Dimitri Chostakovitch (1906-1975) dont nous fêtons le cinquantenaire de la mort, n’a connu comme compositeur que le régime soviétique avec son cortège de censure, de menaces et de violences en tous genres. La musique lui a permis d’exprimer ce que les mots étaient empêchés de dire, atout précieux dans un monde sans liberté.
La cinquième symphonie en ré mineur date de 1937, une année difficile pour le peuple russe, le pouvoir accentuant violences, arrestations, envoi au goulag, exécutions. Que dire quand les mots sont bâillonnés sinon le découragement, la dérision ? C’est ce que nous donne à entendre, subtilement évidemment, la succession des quatre mouvements. Voici quelques détails pour aider l’écoute.
1er mouvement : moderato, allegro non troppo :
La symphonie s’ouvre dans un climat désolé chanté sur les cordes : rythme pointé, thèmes en chute à peine lancés…
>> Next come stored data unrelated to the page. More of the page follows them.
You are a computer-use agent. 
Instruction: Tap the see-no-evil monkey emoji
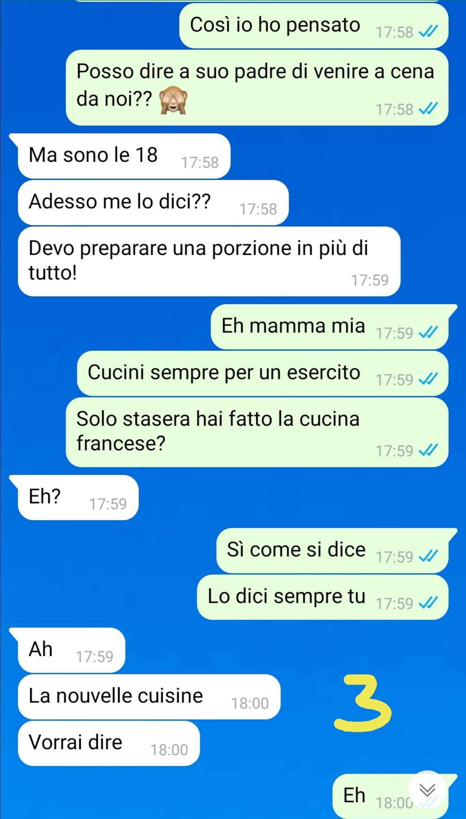(173, 100)
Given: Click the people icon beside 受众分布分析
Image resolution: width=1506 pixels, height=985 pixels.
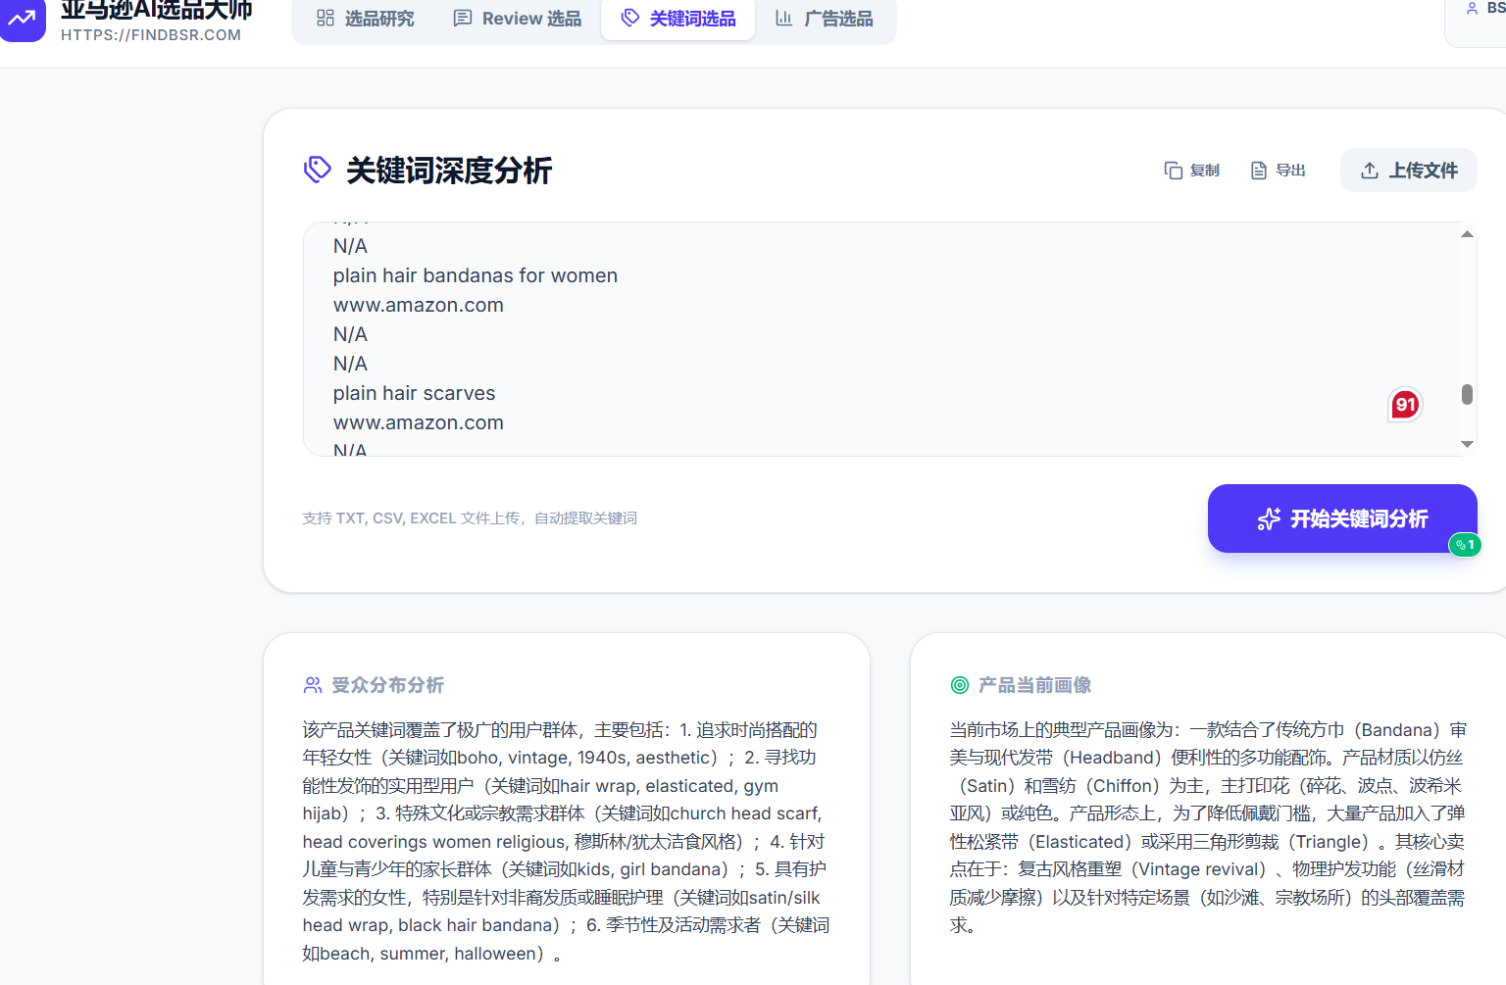Looking at the screenshot, I should coord(313,685).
Une montée en tension aboutit à une marche militaire de caractère grotesque, lourd. Le mouvement se conclut, après la reprise du début, sur la douceur de la flute avec le cor, puis du violon solo accompagné par le célesta.
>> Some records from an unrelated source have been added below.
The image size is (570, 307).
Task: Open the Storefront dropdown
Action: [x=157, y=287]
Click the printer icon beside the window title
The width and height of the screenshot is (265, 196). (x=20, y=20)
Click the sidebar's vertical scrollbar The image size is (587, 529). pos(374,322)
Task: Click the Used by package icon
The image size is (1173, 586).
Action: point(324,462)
2ème mouvement : Allegretto :
C’est l’ironie qui domine cette succession de marches grossières, stridentes, parodiques. C’est vraiment le ton général plus que les thèmes eux-mêmes qu’il faut entendre. Cette musique s’adresse à ceux qui ont des oreilles bien ouvertes pour percevoir l’au-delà des notes.
3ème mouvement : Largo :
Après le fracas de ce qui précède, voici un moment d’émotion lyrique aux longues lignes largement étirées, créant une musique de dépouillement. Chostakovitch cite au cours de ce mouvement un extrait de l’opéra de Moussorgsky Boris Godounov, le chœur final que chante le peuple russe, un des personnages principaux de cette œuvre : « Coulez, larmes amères. Pleure, mon âme croyante. Bientôt l’ennemi arrivera et les ténèbres descendront. Les ténèbres des ténèbres noires et impénétrables. »
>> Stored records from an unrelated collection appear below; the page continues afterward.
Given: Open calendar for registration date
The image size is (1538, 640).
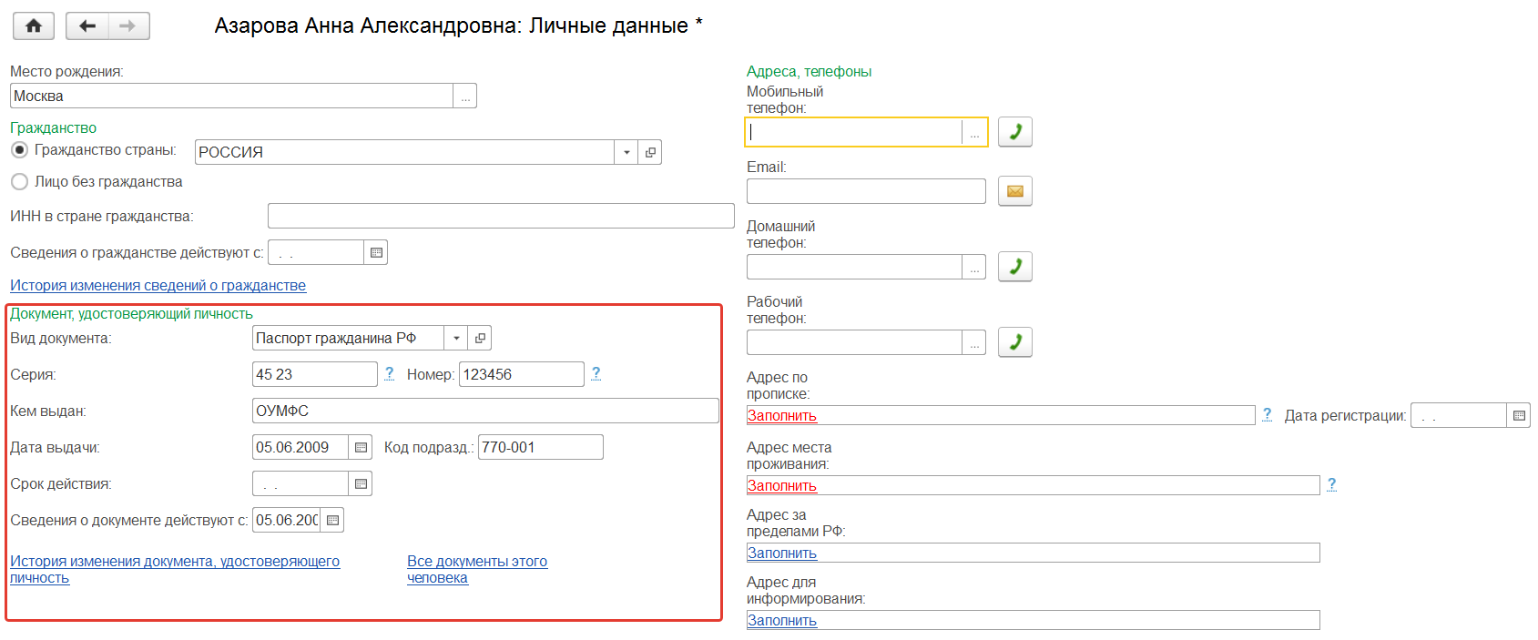Looking at the screenshot, I should (1518, 416).
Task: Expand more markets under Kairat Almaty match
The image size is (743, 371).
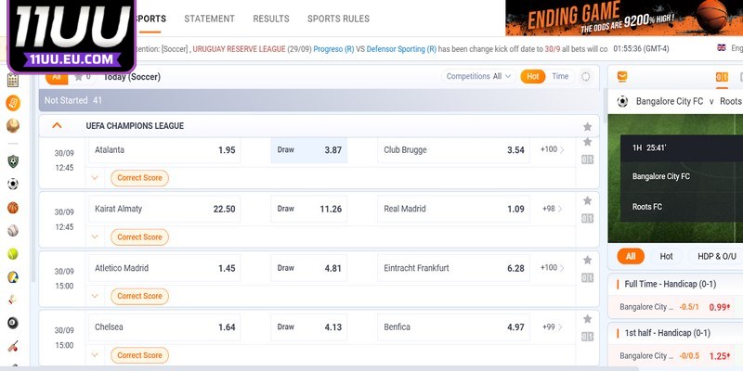Action: pyautogui.click(x=95, y=237)
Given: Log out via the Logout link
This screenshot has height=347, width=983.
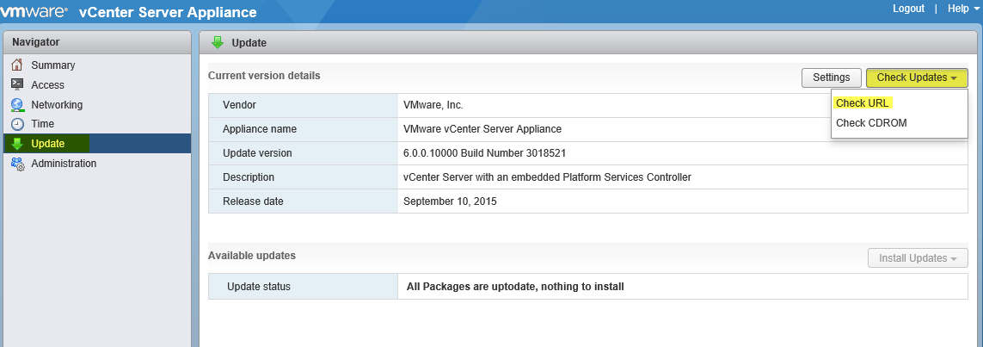Looking at the screenshot, I should click(908, 8).
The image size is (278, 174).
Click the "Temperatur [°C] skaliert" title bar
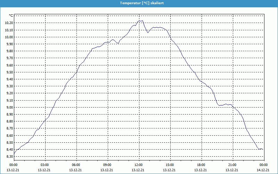click(x=139, y=3)
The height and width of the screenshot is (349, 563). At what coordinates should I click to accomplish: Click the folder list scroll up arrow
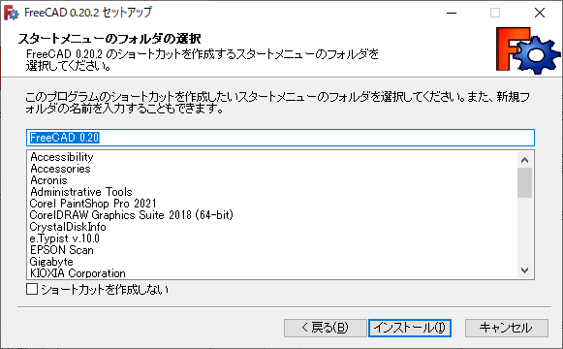(524, 160)
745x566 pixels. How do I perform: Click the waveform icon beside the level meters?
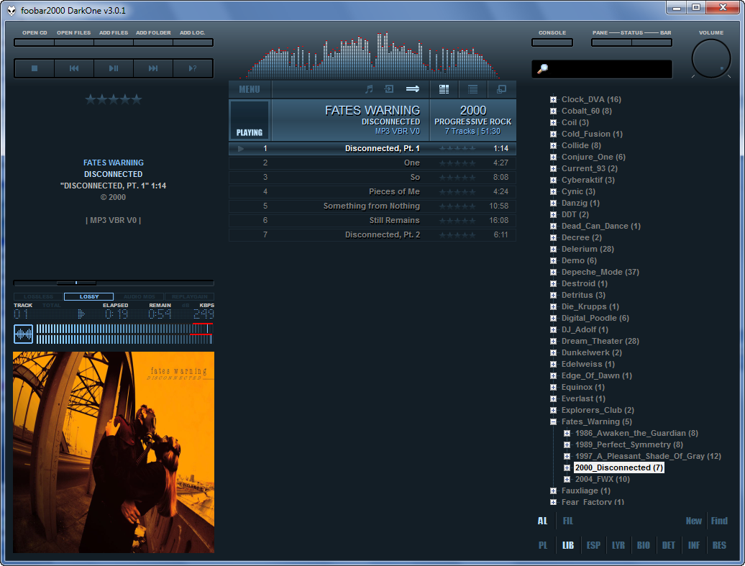click(x=23, y=334)
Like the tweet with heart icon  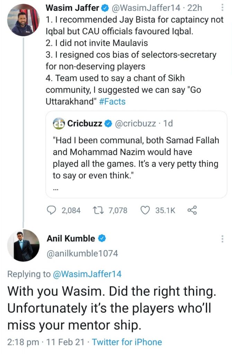pos(146,210)
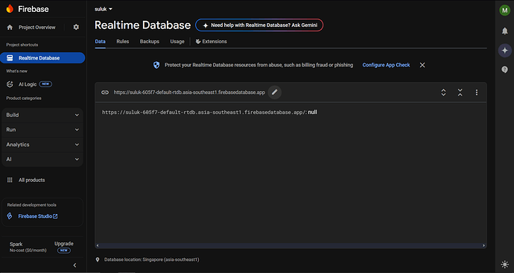Click the edit database URL pencil icon
Viewport: 514px width, 273px height.
[x=275, y=92]
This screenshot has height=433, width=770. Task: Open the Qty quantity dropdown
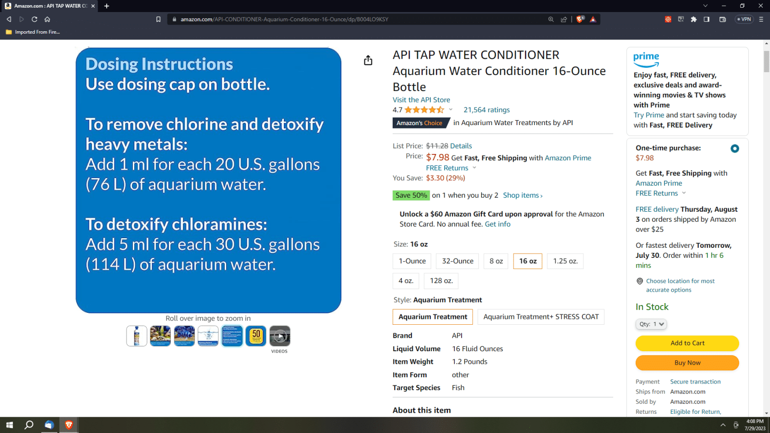pyautogui.click(x=651, y=324)
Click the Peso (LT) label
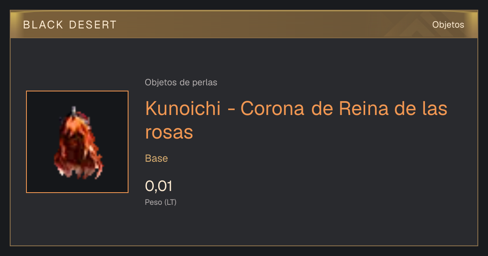Image resolution: width=488 pixels, height=256 pixels. click(x=161, y=202)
Le célesta conclut encore une fois ce mouvement accompagné de la harpe.
4ème mouvement : Allegro ma non troppo :
Energie implacable, timbales, cuivres, fanfares… Un moment d’apaisement chanté par le cor accompagné par les cordes dans l’aigu, progression de plus en plus animée, conclusion assourdissante en ré majeur.
En conclusion après cette écoute de la cinquième symphonie de Dimitri Chostakovitch, n’est-ce pas un sentiment de désespérance dérisoire qui domine ? Les thèmes principaux à peine projetés retombent de leur envol vite brisé. Les mouvements vifs, destinés à faire contraste avec les moments d’effusion lyrique, se transforment en marches militaires caricaturales, déployant une énergie inutile, donc vouée à l’échec. Le ré majeur final éclate de sa lumière aveuglante, plaqué, sans lien thématique avec ce qui précède, surgi à cet instant comme un cri terrible, désespéré, vain…
En cette même année 1937, Francis Poulenc (1894-1963) compose sa messe en sol majeur pour chœur sans instrument. N’est-ce pas le miracle de la musique de faire se rencontrer deux compositeurs qui ne se sont pas connus ?
L’Agnus Dei de cette messe semble apporter une douce lumière au fracas désespéré de Rachmaninov. La paix à laquelle le monde aspire, c’est à chacun de la construire bien sûr, mais aussi à apprendre à l’accueillir comme un cadeau venu d’un Autre. C’est bien ce que suggère l’Agnus Dei de Poulenc, avec ce chant perché au plus haut de la voix de soprane, bien au-dessus de nos polyphonies humaines trop souvent dissonantes, cette paix venue d’en-haut, toujours prête à descendre sur tous ceux qui sont disponibles pour la recevoir.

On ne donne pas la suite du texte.